A person could devote his or her entire career to Joyce; in fact, some have. How did you approach your own research process?

I had this fantasy where I’d do all of the research up front and then start writing. I planned to have a happy and neat two-part process, but it didn’t work out that way at all. I spent a lot of time doing the basic legwork with the main figures of the story before shifting to the background work and then heading off to the archives. The blessing of this project is also one of the challenges: the archival record is incredibly rich, but that meant getting materials from about two dozen archives and sorting through all of it. And sometimes I just didn’t plan very well. I had to fly back to Austin because I didn’t get to all of the materials I wanted to see at the Humanities Research Center [at the University of Texas] there. I eventually started writing, but the research never stopped. Every turn in the story left me with new questions I needed to figure out.

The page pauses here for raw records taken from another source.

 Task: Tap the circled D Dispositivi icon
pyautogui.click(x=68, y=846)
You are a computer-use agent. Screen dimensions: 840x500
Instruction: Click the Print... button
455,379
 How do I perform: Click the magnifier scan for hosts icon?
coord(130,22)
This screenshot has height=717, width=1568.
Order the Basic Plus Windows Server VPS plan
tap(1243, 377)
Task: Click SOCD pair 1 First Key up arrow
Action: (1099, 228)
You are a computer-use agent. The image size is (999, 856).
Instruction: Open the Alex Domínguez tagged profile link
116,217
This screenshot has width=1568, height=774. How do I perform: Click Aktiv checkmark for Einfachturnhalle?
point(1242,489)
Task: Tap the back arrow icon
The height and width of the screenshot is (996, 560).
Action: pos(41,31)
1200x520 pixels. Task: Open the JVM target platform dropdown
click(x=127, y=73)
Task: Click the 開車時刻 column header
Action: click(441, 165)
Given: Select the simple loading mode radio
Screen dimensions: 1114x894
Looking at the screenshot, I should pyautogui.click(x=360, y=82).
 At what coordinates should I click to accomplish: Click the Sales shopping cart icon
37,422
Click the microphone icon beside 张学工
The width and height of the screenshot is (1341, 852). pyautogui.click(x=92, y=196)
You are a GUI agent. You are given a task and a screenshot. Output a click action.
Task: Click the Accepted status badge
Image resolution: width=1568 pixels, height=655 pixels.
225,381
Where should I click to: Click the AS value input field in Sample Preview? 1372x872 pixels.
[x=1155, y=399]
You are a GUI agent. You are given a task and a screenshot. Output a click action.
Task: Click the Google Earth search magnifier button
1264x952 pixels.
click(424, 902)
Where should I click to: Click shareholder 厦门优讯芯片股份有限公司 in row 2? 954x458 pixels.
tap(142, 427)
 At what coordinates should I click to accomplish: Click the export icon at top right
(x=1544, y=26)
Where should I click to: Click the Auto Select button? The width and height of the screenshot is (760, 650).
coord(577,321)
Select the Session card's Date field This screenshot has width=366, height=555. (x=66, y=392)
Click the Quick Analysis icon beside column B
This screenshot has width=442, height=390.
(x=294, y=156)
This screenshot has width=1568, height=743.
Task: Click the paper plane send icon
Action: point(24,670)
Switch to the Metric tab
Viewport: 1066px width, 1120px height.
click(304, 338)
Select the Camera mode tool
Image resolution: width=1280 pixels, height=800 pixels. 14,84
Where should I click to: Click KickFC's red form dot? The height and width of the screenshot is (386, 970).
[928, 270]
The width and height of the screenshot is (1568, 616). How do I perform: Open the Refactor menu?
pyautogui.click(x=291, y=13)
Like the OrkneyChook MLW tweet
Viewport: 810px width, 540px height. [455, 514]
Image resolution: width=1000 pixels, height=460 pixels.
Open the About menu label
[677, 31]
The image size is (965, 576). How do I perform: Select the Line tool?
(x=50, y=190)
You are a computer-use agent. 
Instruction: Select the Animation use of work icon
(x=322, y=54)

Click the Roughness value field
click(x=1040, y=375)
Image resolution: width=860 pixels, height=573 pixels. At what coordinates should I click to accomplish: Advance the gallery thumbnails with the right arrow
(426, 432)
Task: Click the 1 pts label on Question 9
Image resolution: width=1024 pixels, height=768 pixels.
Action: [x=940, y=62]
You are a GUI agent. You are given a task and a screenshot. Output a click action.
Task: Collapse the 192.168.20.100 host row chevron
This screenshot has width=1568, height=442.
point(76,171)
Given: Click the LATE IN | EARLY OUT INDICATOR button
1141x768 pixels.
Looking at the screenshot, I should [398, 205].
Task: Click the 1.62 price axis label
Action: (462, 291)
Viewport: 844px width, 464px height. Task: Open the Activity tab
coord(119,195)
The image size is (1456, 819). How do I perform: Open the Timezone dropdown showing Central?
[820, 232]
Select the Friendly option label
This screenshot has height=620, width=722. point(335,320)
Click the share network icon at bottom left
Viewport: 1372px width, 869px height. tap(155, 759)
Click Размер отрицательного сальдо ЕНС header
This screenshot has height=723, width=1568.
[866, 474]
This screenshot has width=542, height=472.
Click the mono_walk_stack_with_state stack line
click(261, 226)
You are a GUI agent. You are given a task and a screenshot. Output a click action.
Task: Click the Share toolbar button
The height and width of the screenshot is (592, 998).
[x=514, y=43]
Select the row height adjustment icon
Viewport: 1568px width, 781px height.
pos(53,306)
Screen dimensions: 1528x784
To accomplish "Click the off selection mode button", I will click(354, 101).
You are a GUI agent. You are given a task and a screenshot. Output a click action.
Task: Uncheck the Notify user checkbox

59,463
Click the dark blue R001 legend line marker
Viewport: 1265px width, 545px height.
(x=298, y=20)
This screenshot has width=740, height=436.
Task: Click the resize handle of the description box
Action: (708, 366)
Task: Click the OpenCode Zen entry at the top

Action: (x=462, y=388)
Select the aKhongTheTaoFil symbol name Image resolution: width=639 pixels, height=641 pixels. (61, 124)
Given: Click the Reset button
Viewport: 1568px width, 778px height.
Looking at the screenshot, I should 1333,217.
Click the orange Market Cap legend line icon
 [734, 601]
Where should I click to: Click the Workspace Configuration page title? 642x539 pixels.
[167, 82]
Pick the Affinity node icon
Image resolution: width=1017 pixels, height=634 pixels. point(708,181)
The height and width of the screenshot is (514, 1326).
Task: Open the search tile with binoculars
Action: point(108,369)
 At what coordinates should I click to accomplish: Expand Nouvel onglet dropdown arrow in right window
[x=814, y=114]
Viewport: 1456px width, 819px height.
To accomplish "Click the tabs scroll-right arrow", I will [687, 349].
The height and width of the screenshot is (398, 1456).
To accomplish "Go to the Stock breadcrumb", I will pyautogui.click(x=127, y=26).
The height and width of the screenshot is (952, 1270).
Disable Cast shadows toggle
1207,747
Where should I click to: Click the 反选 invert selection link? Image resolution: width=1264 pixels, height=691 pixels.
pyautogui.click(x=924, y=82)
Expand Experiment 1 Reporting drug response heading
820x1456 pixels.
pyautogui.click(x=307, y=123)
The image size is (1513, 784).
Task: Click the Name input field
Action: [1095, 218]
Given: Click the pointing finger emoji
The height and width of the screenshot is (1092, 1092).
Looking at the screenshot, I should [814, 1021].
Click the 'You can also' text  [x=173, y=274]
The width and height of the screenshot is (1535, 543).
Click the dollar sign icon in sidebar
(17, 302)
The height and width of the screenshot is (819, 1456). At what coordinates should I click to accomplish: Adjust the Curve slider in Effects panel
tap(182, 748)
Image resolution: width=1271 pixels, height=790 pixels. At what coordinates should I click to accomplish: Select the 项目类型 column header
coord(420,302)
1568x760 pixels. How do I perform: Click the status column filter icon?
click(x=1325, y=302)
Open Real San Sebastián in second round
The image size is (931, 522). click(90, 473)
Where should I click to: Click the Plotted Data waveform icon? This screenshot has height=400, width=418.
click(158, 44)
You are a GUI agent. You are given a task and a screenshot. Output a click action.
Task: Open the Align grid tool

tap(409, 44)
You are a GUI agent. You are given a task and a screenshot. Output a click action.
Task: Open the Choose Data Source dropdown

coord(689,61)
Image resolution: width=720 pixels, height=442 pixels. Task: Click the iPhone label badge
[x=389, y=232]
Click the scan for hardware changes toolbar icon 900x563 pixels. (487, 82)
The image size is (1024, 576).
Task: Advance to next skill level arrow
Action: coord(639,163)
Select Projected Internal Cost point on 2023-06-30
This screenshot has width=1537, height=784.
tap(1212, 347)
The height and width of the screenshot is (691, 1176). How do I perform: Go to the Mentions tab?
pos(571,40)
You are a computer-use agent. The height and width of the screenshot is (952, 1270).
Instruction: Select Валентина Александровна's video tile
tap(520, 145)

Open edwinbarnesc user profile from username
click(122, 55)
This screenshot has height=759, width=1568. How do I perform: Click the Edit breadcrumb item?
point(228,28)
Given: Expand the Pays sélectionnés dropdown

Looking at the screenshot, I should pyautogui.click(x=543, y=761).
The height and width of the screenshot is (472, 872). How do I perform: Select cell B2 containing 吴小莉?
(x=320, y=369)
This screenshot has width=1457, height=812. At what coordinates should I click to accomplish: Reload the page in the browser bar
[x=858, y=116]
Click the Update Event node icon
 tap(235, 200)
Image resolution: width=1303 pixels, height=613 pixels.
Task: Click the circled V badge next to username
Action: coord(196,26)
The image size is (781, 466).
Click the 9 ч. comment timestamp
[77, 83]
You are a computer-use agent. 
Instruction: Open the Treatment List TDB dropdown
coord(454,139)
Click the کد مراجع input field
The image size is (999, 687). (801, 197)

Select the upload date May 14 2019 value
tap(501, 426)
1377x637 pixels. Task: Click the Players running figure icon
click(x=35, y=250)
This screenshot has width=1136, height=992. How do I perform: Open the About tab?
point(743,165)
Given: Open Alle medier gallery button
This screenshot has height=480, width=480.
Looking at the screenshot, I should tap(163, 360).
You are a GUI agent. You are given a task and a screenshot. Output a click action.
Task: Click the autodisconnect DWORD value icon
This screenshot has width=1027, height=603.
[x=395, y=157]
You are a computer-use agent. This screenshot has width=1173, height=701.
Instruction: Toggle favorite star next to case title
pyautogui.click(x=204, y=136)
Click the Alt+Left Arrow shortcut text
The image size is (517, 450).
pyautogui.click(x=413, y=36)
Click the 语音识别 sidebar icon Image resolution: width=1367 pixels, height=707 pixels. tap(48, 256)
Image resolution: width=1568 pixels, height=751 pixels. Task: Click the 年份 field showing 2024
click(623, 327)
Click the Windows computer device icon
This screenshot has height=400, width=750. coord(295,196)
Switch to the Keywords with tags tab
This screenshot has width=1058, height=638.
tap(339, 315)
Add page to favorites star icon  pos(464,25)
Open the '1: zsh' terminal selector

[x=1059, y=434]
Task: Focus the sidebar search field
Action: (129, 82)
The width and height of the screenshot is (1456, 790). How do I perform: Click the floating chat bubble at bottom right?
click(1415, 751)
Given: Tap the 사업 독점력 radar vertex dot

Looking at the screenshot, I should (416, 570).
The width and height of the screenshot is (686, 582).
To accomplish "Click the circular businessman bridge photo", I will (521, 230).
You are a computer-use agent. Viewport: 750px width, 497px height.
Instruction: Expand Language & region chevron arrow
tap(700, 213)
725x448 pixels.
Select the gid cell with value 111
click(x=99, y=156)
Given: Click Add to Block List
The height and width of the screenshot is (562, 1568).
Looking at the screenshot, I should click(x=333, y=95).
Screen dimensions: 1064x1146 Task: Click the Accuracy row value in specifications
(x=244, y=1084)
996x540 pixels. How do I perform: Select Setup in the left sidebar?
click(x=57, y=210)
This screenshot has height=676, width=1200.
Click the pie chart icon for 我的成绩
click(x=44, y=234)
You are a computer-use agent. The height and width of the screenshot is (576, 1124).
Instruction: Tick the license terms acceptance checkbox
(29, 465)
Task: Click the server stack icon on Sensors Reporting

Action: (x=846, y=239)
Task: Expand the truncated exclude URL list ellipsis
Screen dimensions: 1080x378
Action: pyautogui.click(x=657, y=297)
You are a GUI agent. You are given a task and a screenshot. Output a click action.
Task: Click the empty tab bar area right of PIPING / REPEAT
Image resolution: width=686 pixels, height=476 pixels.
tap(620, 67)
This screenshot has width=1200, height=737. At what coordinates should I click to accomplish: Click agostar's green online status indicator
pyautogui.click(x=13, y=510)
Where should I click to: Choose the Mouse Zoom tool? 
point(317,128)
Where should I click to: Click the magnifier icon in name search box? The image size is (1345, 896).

Your research relied heavily on Joyce’s many letters. Did you note any interesting relationships between the prose style of Joyce’s letters and that of his creative work?

Joyce’s letters aren’t “Joycean” the way we typically think. Like almost anyone’s letters—especially someone who writes thousands of them—they’re different things at different times. Some of them are funny. Some of them are boring. The letters to Nora are remarkable, even beyond the so-called dirty letters. You could sense his helplessness when he started falling in love with her. He told her that she held him in her hand like a pebble — it would have surprised any of Joyce’s friends at the time since he had such a high self-regard and gave people the impression that he didn’t care about anyone’s opinion but his own. With Harriet Weaver, Joyce’s patron, he found a sympathetic listener, so he talked about his troubles constantly. She lived in London, so almost their entire friendship was based on this deep correspondence. Joyce didn’t have the neatest handwriting, but you get used to it. Most of them had bad handwriting, in fact. Except for Sylvia Beach—and she was very funny. I could read her letters all day without strain.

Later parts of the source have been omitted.